= Elections in Turkmenistan =

Turkmenistan elects on national level a head of state — the president — and a legislature. The elections in Turkmenistan since its split from the Soviet Union have been widely criticized for being neither free nor fair and attempting to give an appearance of legitimacy to what is in reality a dictatorship. The parties of Turkmenistan are the Democratic Party of Turkmenistan, the Agrarian Party of Turkmenistan, and the Party of Industrialists and Entrepreneurs. The president has a seven-year term, while the legislature has a five-year term.

== Presidential elections ==

After declaring independence from the Soviet Union, the president was set to be elected for a five-year term by the people. President Saparmurat Niyazov, was elected unopposed on 21 June 1992. In a referendum in January 1994, it was decided that he would be president for eight more years. In 1999, the country's parliament named him president for life. He died on 21 December 2006. An election to replace him was held on 11 February 2007, which was won by ruling party candidate Gurbanguly Berdimuhamedow.

== Legislative elections ==

Turkmenistan elects a legislature on a national level. The Assembly (Mejlis) has 125 members, elected for a five-year term in single seat constituencies. Political parties are the Democratic Party of Turkmenistan (TDP), the Agrarian Party of Turkmenistan (TAP) and the Party of Industrialists and Entrepreneurs (TSwTP). Prior to 2008, Turkmenistan was a one-party state under the TDP. The Halk Maslahaty (People's Council) which is considered the ultimate representative body, has more than 2,500 members; it was abolished in late 2008. All legal parties currently support the government.

RECORDS TO PROCESS →
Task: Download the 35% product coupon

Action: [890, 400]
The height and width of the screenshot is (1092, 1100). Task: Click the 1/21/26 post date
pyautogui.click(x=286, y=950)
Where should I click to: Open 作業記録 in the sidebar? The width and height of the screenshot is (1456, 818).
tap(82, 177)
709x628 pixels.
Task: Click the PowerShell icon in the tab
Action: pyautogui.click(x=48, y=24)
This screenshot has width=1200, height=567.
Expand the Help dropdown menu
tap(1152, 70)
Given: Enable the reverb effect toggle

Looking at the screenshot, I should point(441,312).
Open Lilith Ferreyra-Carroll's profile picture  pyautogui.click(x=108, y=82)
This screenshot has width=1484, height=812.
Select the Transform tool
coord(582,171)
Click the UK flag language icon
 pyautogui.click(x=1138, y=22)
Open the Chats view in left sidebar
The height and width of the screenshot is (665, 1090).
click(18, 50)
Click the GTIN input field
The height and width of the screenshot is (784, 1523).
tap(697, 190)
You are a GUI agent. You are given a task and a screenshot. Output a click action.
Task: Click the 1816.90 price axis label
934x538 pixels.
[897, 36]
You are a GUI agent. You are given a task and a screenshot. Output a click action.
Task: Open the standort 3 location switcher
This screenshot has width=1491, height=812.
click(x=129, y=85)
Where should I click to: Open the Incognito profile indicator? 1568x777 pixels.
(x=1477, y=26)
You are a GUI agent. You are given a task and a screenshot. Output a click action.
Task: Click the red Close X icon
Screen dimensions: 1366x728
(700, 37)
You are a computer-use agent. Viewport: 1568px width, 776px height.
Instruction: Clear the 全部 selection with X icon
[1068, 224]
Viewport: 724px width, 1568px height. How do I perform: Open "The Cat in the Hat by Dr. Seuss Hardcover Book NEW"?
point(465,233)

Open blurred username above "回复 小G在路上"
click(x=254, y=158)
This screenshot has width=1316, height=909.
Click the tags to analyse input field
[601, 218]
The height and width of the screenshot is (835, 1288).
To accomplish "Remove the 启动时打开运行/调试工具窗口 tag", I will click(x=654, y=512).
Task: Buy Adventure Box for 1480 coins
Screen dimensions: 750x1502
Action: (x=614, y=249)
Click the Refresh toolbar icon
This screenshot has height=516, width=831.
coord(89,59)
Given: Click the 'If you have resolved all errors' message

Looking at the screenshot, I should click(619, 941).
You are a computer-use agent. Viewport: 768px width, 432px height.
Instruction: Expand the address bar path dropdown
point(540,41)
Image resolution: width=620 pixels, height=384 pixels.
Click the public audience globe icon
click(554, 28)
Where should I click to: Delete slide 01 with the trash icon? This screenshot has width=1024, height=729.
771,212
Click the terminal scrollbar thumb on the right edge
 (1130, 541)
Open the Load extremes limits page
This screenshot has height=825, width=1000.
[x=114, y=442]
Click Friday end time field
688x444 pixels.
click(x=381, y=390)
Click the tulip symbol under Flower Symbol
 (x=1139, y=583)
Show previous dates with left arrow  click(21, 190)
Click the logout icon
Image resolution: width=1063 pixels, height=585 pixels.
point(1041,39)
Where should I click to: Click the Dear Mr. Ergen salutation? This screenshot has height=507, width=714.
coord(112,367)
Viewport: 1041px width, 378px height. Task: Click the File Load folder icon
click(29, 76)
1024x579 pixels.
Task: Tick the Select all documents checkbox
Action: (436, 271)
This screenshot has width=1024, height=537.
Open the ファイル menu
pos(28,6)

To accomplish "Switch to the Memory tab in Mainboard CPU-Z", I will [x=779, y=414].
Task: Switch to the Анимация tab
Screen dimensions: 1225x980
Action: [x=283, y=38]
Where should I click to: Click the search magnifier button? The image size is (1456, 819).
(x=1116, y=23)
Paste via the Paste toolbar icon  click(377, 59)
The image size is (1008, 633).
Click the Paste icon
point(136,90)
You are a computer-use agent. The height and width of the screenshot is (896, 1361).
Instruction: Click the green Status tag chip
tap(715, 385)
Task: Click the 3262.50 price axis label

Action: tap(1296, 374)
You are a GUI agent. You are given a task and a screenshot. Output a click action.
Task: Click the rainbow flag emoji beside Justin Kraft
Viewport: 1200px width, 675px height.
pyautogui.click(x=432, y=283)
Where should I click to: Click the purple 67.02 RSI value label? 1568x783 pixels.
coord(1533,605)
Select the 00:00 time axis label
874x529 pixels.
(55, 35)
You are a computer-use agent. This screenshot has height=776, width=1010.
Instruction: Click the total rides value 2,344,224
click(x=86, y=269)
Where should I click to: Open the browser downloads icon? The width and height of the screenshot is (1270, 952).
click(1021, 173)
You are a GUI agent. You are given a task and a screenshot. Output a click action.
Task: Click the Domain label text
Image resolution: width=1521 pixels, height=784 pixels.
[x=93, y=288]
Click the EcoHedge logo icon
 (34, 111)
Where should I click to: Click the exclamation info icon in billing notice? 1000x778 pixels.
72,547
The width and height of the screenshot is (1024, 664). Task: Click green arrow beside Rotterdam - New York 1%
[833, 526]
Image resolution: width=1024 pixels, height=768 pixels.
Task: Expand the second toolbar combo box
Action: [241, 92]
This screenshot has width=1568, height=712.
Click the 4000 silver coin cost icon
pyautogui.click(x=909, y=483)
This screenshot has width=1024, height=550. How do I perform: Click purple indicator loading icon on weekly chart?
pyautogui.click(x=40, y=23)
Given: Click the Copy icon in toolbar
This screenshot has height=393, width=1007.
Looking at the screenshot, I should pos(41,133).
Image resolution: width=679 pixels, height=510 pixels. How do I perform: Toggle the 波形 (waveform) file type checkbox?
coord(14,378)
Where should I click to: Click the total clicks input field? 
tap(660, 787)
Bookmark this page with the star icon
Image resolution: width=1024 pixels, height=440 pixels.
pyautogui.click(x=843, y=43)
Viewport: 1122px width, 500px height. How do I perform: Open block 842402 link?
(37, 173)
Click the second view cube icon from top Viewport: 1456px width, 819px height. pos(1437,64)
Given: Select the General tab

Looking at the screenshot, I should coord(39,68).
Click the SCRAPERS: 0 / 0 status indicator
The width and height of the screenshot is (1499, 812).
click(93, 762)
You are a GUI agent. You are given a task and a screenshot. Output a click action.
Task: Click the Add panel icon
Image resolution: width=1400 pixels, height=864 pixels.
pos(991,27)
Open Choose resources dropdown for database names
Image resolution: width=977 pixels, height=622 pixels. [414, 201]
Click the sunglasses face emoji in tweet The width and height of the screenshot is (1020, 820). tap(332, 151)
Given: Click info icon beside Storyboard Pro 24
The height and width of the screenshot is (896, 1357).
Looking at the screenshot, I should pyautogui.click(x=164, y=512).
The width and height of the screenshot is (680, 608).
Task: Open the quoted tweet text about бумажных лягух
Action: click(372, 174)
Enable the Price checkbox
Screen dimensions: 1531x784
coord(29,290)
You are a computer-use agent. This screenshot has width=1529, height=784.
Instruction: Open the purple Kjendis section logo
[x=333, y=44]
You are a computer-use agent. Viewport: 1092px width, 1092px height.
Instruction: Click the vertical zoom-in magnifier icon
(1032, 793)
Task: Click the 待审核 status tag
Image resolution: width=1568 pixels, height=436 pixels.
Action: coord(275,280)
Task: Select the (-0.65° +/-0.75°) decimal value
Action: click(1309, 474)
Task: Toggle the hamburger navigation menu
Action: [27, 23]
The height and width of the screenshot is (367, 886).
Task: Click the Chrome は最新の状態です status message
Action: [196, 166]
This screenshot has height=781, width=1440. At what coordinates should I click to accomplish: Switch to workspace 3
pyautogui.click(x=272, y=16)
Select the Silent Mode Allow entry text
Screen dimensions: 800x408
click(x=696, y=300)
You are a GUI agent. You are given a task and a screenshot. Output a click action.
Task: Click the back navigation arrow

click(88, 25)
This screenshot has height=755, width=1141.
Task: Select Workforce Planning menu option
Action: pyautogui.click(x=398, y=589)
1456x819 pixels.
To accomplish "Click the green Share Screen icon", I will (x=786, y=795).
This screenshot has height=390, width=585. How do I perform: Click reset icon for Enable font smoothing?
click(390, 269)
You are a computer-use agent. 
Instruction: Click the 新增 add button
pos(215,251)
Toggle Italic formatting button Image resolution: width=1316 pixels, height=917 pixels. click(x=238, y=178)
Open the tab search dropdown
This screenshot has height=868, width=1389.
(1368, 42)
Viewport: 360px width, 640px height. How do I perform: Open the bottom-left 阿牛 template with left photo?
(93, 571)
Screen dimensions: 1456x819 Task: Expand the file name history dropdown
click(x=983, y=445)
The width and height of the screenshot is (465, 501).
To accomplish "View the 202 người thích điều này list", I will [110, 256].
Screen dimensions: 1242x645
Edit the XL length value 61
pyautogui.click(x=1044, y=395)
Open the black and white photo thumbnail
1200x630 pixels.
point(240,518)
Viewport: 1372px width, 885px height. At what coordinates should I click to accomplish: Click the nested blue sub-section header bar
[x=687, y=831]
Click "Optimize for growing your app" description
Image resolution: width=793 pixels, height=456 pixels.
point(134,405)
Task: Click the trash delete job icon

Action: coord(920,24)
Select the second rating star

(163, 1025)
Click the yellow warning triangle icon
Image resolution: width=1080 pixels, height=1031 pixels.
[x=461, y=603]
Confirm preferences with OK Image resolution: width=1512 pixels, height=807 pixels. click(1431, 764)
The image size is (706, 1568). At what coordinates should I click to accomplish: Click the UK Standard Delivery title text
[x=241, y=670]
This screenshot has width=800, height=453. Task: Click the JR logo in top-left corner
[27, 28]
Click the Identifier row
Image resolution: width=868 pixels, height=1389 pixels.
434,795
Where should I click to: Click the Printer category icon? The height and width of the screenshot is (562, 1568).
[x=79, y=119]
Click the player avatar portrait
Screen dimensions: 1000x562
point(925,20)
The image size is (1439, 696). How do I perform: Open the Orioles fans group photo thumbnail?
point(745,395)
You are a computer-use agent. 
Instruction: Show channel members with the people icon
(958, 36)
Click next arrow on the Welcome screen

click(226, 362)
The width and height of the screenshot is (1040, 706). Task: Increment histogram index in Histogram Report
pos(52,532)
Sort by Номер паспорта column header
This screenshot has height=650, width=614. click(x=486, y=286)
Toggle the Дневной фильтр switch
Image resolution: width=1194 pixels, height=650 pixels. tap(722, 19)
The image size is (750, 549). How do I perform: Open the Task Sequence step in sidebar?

YOUR TASKS →
a) In the article on elections in Turkmenistan, rewrite the paragraph beginning "After declaring independence from the Soviet Union" as a concise bulleted list that retains its main facts.
b) From the records, reproduce verbatim the lines starting with the line that contains "Image resolution: width=620" and continuing through the line that contains "point(136,90)".

PROBLEM SOLUTIONS →
a)
- After independence from the Soviet Union, the president was to be elected by the people for a five-year term.
- Saparmurat Niyazov was elected unopposed on 21 June 1992.
- A January 1994 referendum extended his presidency by eight years.
- In 1999, parliament named him president for life.
- Niyazov died on 21 December 2006.
- Gurbanguly Berdimuhamedow, the ruling party candidate, won the election held on 11 February 2007 to replace him.

b)
Image resolution: width=620 pixels, height=384 pixels.
Click the public audience globe icon
click(554, 28)
Where should I click to: Delete slide 01 with the trash icon? This screenshot has width=1024, height=729.
771,212
Click the terminal scrollbar thumb on the right edge
 (1130, 541)
Open the Load extremes limits page
This screenshot has height=825, width=1000.
[x=114, y=442]
Click Friday end time field
688x444 pixels.
click(x=381, y=390)
Click the tulip symbol under Flower Symbol
 (x=1139, y=583)
Show previous dates with left arrow  click(21, 190)
Click the logout icon
Image resolution: width=1063 pixels, height=585 pixels.
point(1041,39)
Where should I click to: Click the Dear Mr. Ergen salutation? This screenshot has height=507, width=714.
coord(112,367)
Viewport: 1041px width, 378px height. Task: Click the File Load folder icon
click(29, 76)
1024x579 pixels.
Task: Tick the Select all documents checkbox
Action: (436, 271)
This screenshot has width=1024, height=537.
Open the ファイル menu
pos(28,6)

To accomplish "Switch to the Memory tab in Mainboard CPU-Z", I will [x=779, y=414].
Task: Switch to the Анимация tab
Screen dimensions: 1225x980
Action: [x=283, y=38]
Where should I click to: Click the search magnifier button? The image size is (1456, 819).
(x=1116, y=23)
Paste via the Paste toolbar icon  click(377, 59)
The image size is (1008, 633).
Click the Paste icon
point(136,90)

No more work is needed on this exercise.